Buscar conhecimentos adicionais sobre o assunto pode ajudar muito nessa trajetória de busca por mais autoconhecimento. Por exemplo, livros de comunicação não violenta ou aqueles voltados a questões de diversidade e inclusão são sempre boas recomendações. Vale a pena aprofundar o conhecimento nesses e em outros assuntos que exigem de nós bastante sutileza no trato com as pessoas.
Se, nessa análise, você avaliar que a demissão por justa causa foi injusta ou mal fundamentada, considere a possibilidade de consultar um profissional jurídico para avaliar o cenário, seus direitos e as opções legais. Isso pode te ajudar a encontrar um caminho para lidar melhor com as consequências da demissão.

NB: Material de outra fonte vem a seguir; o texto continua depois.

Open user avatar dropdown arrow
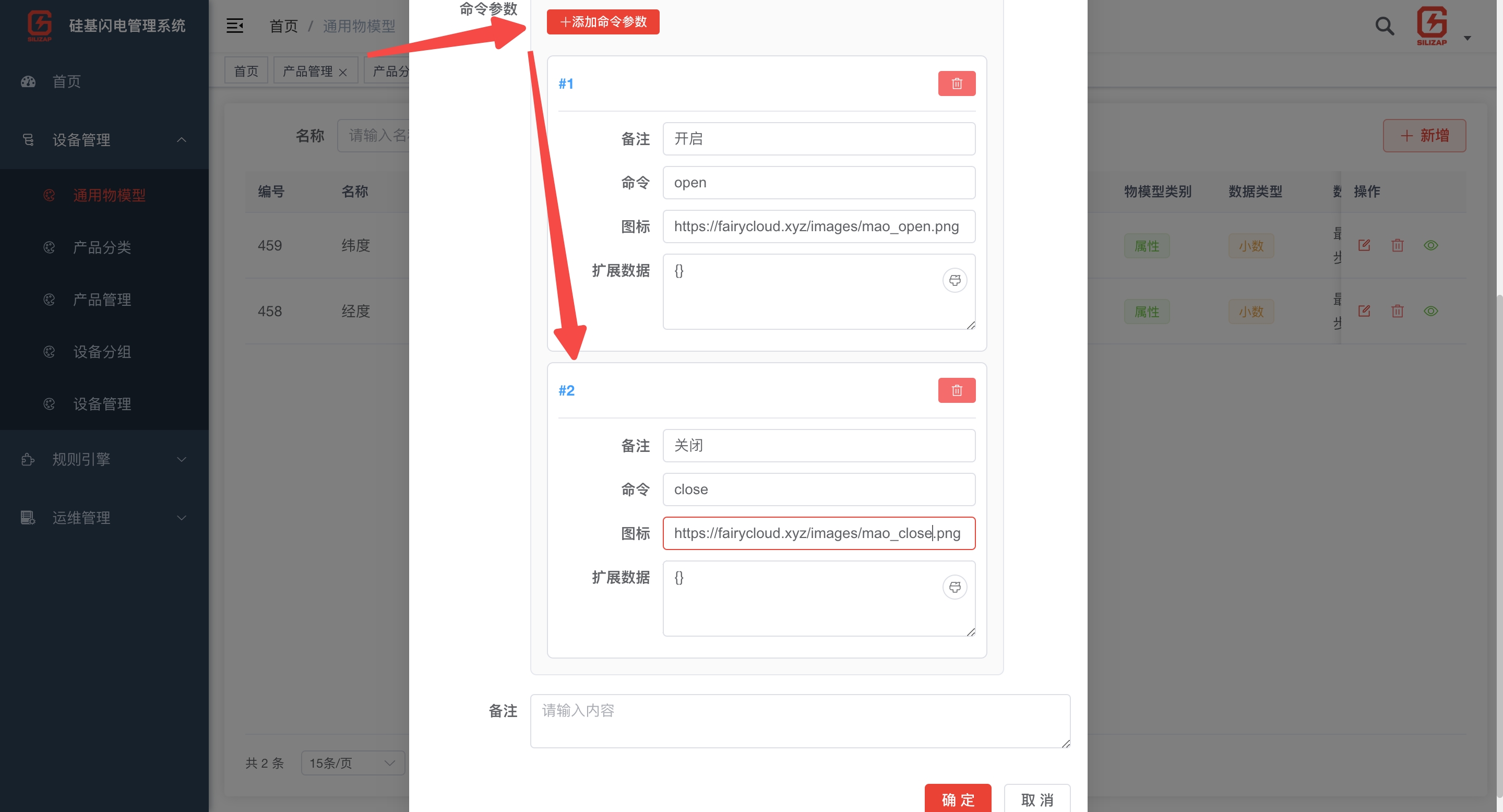Image resolution: width=1503 pixels, height=812 pixels. 1467,38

Pensando em processos seletivos, quanto melhor você tiver digerido a situação, melhor será o seu desempenho na entrevista. Isso porque, nos bate-papos com empregadores e/ou recrutadores, mesmo que inconscientemente, evidenciamos muito o que estamos sentindo.
Ao abordar a demissão em entrevistas futuras, tenha um discurso transparente, equilibrado e leve. Evite criticar a empresa ou colegas. Concentre-se no fato e em como você evoluiu como pessoa e profissional com a experiência. Demonstre humildade ao reconhecer os pontos de melhoria e destaque as ações práticas para melhorar. Isso não é fraqueza. É maturidade.
E, por fim, fique bem. Esse fato não a impedirá de se recolocar. As demissões por justa causa são mais complicadas quando envolvem temas relacionados à desvios éticos, roubos e fraudes. Temas comportamentais voltados à comunicação, apesar de sensíveis, podem ser melhorados.
Todos nós temos pontos de melhoria e estamos sujeitos a errar em algum momento da vida e/ou da carreira. Se você demonstrar que assimilou o aprendizado da situação e está atuando para evoluir, juntamente com o entusiasmo e preparo para a entrevista, você terá boas chances de ser contratada. Te desejo sucesso nessa nova jornada.